不思議にみちたあの花が目の前に浮かんで見え、青年はたったいま背にしたテューリンゲンを、奇妙な予感を抱いてふりかえった。自分はこれから向かっていく世界からの長い遍歴を終え、いつかまた故国へもどってくるだろう、つまり自分はそもそも故郷へ向かって旅をしているのだ、という気がしたのだ。この出発の際に提示される帰郷についての伏線が、いかに回収されるものなのか/されないものなのかは、未完ゆえ知る由もないが、こういう円環のイメージは教養小説に一般的なものなのだろうか? 取り敢えず『ヴィルヘルム・マイスターの修業時代』を読み直してみようと思う。
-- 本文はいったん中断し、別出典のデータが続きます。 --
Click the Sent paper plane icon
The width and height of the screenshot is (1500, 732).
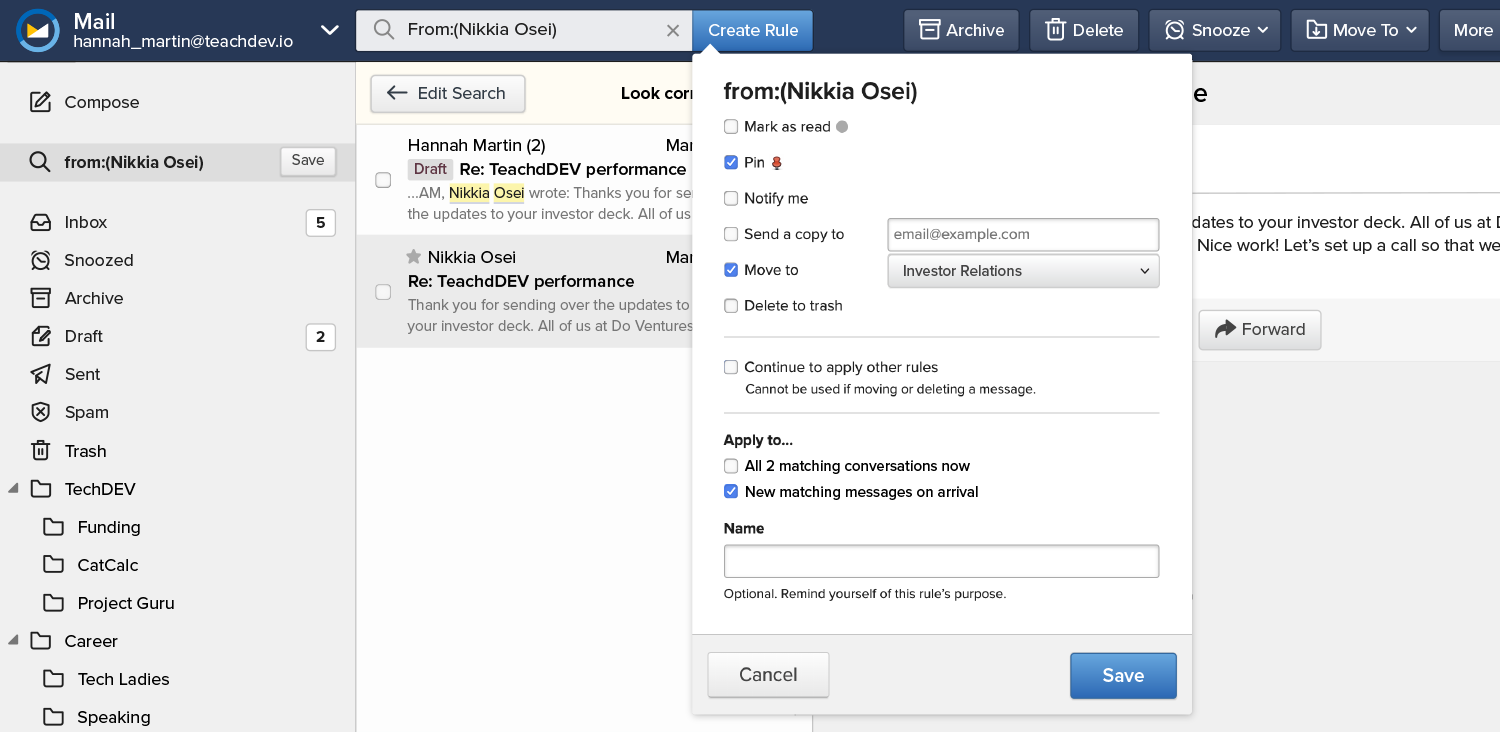[40, 374]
……それにしても、「思い出作り」の為に旅行に行くような、未来からの目線を意識した現在の消費は非常に現代的ではないか?
Nov 18, 2008
青い花 / ノヴァーリス
ノヴァーリス『青い花』では、とりわけ、ほとばしる衝動で肝心な部分がクシュクシュっと折り畳まれてしまうその作品行為に心打たれる。興奮すると声が裏返って逆にマイクに乗らない『日本の仁義』の野坂昭如のようだ。ここではクライマックスは決して演出されるものではなく、寧ろ全ての演出をご破算にする。しかし、それはより高次なクライマックスなのかも知れない(うっかりすると読み飛ばしもするが……)。それはともかく、洞窟で見付けた未知の言語の本の挿絵で、自分自身の人生が書かれていることに気付いたり、恋人と出会った日に早速、川に吸い込まれた彼女が青い水の下で秘密の言葉を吹き込む夢を見たりと、今や典型的と言わざるを得ないイメージの中、久しぶりに「帰郷」のテーマ(これまた典型的な「帰郷」観)に直面する。